Bakowski is not writing for other poets, though, he is writing poems that he intends to present at readings whenever and wherever he can. The poems rise effortlessly from the page, and it is this that I want to focus on. That Bakowski is accomplished is evident in the first poem, "Moon Above the City".
The moon is:
"Pawnbroker
of
light,
pausing
In the mirror
of
a puddle ...
to admire yourself"
and concluding, when the dawn sun rises "to sweep/ the sky clean".
Ok. Here are the non-linear associations and neo-surreal techniques, I like a long thin poem. I read on, & on. The poet's voice is loud, clever and honed to audience appeal. I'm just not sure that I like the voice on the page. e.g. Paris 1999. The poet walks apparently from Pigalle to Rue de Rivoli. I don't believe him, he should have taken the Metro, but then again, maybe he did walk because at the end of the poem he tells us that
"the only response
we can afford
is
to sigh"
He was in Paris! Why wasn't he at the Pompidou where it costs nothing to be entertained all day by buskers? And what was he doing in Paris with no money anyway? Doing a George Orwell? Did he blow all his money going to see the Mona Lisa? Didn't he notice the Parisian chic? This is a poem that loses meaning on the page. In fact, it isn't really a poem at all, it's a list with a whinge tagged on, those neo-surreal techniques, all flash and dazzle. (Note to the publisher: a back cover quote?) See what I mean about those quotes? Paris was wasted on Bakowski, he missed so much because of his over-sensitive hip-pocket nerve.
But nothing like telling it like it is to win audience sympathy, and this alone should ensure that he sells a lot of books at readings.
Bakowski tells the reader about his life and his motivation, "Fly TAA The Friendly Way" and "Against The Odds". I can imagine that country audiences would be captivated by Bakowski, his appeal is enormous. As I progressed through the collection, I could envisage him at a reading, his voice taking us backwards and forwards in time through narrative, "A Young Wife's Letter to Her Soldier Husband in Dunkerque, 9 May 1940", "lyric", "The Children of Divorce and fable", "Sunday Evening Coming Down".
Overall, Bakowski's voice grates. "St Kilda Blues, Melbourne 1989", shows him
"Visiting
an old love
with
a new boyfriend
deciding that
... sometimes
walking
is all you know"
Another poem that would go over well at a reading, but one that just screams "WIMP" to me. He was in St Kilda, he should have paid a working girl and bought the experience that would have made a great poem.
Another example of this covert dishonesty is "Self-Portrait", which leaves me with the feeling that if I was a trapeze flier, I wouldn't want him as my catcher.

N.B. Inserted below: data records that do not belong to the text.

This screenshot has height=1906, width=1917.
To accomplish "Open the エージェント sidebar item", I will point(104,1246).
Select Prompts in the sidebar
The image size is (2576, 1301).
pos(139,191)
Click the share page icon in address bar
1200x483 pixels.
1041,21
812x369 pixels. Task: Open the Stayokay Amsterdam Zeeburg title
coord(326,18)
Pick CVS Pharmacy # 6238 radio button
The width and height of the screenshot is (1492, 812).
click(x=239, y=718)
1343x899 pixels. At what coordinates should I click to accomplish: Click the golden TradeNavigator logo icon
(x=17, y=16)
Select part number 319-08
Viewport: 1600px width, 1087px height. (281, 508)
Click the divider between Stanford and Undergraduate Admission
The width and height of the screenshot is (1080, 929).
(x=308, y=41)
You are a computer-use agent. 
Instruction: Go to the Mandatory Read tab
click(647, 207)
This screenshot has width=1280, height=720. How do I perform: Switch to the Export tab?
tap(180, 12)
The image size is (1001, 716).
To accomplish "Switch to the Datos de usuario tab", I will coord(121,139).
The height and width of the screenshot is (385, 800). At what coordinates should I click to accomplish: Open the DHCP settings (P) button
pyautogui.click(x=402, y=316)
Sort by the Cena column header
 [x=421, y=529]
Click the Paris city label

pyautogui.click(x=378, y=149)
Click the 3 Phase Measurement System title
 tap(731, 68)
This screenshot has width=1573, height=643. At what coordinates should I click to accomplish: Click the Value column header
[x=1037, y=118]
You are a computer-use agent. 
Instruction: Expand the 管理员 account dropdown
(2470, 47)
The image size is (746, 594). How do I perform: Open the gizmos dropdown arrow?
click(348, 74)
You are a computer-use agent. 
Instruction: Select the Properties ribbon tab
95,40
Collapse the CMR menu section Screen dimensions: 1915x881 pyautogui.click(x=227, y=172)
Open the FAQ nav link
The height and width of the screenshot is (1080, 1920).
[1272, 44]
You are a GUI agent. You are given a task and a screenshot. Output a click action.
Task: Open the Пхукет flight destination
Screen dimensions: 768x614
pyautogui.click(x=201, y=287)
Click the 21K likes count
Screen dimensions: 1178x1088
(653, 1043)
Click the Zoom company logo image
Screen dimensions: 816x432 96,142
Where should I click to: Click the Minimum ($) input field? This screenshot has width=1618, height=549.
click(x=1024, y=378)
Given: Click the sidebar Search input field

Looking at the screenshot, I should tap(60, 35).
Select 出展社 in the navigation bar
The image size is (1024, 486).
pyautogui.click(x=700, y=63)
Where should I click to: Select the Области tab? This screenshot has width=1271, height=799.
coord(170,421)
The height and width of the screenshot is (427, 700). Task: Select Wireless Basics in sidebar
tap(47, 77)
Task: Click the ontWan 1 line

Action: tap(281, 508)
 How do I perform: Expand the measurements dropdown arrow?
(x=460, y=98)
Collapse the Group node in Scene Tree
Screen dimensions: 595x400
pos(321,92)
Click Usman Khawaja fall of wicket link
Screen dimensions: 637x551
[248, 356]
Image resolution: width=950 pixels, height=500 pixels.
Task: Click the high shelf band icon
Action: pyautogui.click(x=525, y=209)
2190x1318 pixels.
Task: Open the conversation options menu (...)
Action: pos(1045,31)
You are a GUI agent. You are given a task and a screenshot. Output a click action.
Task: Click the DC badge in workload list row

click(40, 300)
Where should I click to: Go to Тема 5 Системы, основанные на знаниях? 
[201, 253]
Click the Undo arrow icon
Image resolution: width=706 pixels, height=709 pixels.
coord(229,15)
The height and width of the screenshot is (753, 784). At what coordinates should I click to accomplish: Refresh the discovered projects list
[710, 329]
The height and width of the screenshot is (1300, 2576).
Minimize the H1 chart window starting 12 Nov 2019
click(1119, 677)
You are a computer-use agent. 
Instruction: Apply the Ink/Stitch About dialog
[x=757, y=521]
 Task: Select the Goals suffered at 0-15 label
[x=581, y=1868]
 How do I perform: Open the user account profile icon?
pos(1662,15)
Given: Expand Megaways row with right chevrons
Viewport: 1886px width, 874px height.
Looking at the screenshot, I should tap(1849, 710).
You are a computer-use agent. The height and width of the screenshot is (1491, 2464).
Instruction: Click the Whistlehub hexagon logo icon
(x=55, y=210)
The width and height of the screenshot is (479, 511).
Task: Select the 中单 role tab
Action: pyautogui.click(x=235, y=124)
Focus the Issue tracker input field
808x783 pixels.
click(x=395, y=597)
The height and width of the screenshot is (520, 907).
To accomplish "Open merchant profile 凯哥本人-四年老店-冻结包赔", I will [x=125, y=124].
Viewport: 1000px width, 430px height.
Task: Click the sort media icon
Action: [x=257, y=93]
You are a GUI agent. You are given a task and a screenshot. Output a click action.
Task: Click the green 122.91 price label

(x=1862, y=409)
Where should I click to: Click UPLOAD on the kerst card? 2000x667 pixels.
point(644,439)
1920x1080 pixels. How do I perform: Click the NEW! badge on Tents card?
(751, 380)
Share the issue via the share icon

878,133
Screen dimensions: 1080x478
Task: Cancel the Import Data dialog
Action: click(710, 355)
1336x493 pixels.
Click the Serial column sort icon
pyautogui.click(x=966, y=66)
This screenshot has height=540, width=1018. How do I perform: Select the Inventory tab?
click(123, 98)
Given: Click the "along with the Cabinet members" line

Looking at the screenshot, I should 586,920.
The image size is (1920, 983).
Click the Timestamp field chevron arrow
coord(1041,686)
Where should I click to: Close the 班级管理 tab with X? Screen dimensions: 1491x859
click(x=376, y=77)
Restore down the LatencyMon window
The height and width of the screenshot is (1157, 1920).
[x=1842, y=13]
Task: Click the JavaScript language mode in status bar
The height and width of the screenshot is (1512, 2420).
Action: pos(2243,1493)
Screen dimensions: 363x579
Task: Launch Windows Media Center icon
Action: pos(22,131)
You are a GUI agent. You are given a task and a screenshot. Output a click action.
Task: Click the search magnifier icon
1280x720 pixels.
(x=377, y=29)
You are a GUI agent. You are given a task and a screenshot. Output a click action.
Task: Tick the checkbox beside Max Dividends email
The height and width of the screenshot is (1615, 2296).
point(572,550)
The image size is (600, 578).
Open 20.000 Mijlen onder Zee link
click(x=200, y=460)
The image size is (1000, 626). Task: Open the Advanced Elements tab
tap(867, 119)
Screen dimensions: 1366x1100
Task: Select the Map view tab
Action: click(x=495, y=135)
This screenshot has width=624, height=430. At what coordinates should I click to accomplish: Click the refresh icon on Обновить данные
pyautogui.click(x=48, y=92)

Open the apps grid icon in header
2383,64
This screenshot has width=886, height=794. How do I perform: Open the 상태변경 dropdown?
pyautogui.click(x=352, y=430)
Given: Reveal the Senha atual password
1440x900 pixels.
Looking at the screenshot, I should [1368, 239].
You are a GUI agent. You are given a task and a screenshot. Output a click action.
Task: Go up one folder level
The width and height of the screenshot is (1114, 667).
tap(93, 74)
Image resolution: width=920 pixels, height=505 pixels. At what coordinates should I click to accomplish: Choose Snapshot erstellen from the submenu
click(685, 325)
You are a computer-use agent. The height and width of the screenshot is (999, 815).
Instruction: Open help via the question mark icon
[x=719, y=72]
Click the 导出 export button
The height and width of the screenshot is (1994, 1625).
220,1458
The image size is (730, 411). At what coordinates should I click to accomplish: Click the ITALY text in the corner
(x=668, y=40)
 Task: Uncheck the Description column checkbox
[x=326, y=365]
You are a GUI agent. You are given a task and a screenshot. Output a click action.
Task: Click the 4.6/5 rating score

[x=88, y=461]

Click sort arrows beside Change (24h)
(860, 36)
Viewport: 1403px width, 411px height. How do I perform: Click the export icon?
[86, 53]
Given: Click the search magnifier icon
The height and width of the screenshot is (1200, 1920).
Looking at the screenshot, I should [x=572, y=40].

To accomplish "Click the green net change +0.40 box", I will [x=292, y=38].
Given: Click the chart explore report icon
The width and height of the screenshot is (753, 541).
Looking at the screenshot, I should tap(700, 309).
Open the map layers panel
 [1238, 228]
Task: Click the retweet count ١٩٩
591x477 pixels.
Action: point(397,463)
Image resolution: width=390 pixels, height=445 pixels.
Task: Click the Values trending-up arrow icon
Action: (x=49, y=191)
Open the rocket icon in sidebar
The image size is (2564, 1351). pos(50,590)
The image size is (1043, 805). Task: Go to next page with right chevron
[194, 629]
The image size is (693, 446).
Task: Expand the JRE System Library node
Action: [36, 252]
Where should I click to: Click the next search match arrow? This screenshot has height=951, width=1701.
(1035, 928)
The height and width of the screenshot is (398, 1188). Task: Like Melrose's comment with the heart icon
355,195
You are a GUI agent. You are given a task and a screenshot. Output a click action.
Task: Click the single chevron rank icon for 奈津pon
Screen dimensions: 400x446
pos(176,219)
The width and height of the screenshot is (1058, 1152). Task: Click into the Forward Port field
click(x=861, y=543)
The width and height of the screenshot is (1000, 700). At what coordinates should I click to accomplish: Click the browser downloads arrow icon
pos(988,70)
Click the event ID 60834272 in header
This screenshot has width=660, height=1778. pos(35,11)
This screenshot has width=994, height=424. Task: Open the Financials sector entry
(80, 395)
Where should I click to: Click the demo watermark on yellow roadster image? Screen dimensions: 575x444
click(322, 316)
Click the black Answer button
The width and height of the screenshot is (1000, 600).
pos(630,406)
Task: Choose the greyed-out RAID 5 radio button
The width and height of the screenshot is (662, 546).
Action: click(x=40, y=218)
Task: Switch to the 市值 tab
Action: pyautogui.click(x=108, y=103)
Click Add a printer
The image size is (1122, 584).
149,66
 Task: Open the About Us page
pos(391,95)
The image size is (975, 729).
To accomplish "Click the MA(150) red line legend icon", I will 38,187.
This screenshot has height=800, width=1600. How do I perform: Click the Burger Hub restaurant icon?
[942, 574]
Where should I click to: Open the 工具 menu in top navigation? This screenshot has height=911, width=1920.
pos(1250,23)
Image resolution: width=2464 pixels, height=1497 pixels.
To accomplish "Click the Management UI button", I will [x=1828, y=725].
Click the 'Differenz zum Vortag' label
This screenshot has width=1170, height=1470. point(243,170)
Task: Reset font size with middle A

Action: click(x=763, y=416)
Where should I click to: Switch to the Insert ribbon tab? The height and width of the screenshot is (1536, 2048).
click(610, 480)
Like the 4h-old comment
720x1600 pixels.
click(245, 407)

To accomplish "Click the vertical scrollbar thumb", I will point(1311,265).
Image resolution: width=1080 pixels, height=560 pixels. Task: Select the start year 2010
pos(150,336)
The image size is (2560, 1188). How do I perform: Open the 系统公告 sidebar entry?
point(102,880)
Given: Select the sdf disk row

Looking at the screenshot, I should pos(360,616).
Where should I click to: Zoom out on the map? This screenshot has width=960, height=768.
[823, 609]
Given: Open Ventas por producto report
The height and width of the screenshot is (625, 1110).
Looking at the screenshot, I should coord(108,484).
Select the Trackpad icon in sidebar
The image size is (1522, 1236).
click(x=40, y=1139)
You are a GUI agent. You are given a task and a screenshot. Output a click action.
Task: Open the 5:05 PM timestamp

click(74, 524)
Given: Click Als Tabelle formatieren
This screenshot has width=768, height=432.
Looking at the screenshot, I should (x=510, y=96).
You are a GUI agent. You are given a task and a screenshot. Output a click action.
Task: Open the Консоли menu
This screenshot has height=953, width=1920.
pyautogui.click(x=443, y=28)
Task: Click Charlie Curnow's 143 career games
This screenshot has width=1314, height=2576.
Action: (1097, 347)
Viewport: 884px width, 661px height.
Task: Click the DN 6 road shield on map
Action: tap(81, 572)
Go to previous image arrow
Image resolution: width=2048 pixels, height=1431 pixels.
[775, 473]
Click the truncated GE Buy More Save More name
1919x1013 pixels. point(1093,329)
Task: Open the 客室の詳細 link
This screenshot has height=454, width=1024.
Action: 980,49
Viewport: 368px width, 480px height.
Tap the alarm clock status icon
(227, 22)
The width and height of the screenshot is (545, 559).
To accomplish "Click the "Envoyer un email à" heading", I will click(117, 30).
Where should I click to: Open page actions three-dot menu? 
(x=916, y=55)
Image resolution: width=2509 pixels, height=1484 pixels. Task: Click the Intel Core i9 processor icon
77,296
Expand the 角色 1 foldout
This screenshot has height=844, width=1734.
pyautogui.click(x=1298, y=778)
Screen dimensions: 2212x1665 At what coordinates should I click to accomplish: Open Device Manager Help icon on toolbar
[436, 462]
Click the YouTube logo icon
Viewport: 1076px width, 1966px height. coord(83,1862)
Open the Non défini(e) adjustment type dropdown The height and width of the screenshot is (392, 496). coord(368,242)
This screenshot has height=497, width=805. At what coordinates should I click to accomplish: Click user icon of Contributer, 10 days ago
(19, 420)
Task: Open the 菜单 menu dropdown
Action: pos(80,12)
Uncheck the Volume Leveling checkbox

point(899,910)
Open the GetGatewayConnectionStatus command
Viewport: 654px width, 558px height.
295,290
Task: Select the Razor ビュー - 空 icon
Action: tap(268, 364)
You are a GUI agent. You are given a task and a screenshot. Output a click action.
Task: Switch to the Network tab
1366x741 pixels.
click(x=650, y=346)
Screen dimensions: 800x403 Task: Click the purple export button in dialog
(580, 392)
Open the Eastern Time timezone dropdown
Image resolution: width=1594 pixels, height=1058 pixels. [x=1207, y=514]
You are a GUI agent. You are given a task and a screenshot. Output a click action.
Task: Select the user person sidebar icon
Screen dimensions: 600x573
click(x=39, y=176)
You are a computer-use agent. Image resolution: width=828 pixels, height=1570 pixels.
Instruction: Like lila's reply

In "Observations", his hip-pocket nerve is playing up again. Poets don't need to hear how hard other poets lives are, from an audience perspective, poverty can be used as a romantic device, after all it only has one more letter than poetry. It bothers me that Bakowski is always within his own frame of reference. It's a no-risk kind of writing and makes no attempt to challenge the reader.
With reference to the poem, "The Ballad of Rick and Verna", I wonder whether the subject matter is worth three pages.
The title poem fails to tell the reader whether the poet's days
"end in
honesty
or
blindness"
and I don't really care.
In the "Bounced Cheque of Romance", this theme is re-iterated through the story of Warren and Anita.
And again in "Edna's World". The reader would hope that Edna had full private health cover to have that cough seen to. Bakowski is too mean to even give us a whole alphabet - we make do with half an alphabet plus Q.
In "Against the Odds", Bakowski tells us about his overflowing wastepaper bin (hasn't he heard of the paperless office?), and leaves me wishing that he'd chill to the twenty-first century.
This poet is out of time.
Neverthless. I would like to see him read, or at least hear the poems in his actual voice and not my imagined one. That he is popular with audiences is unquestionable, and a workshop could easily be run using this collection as a guide.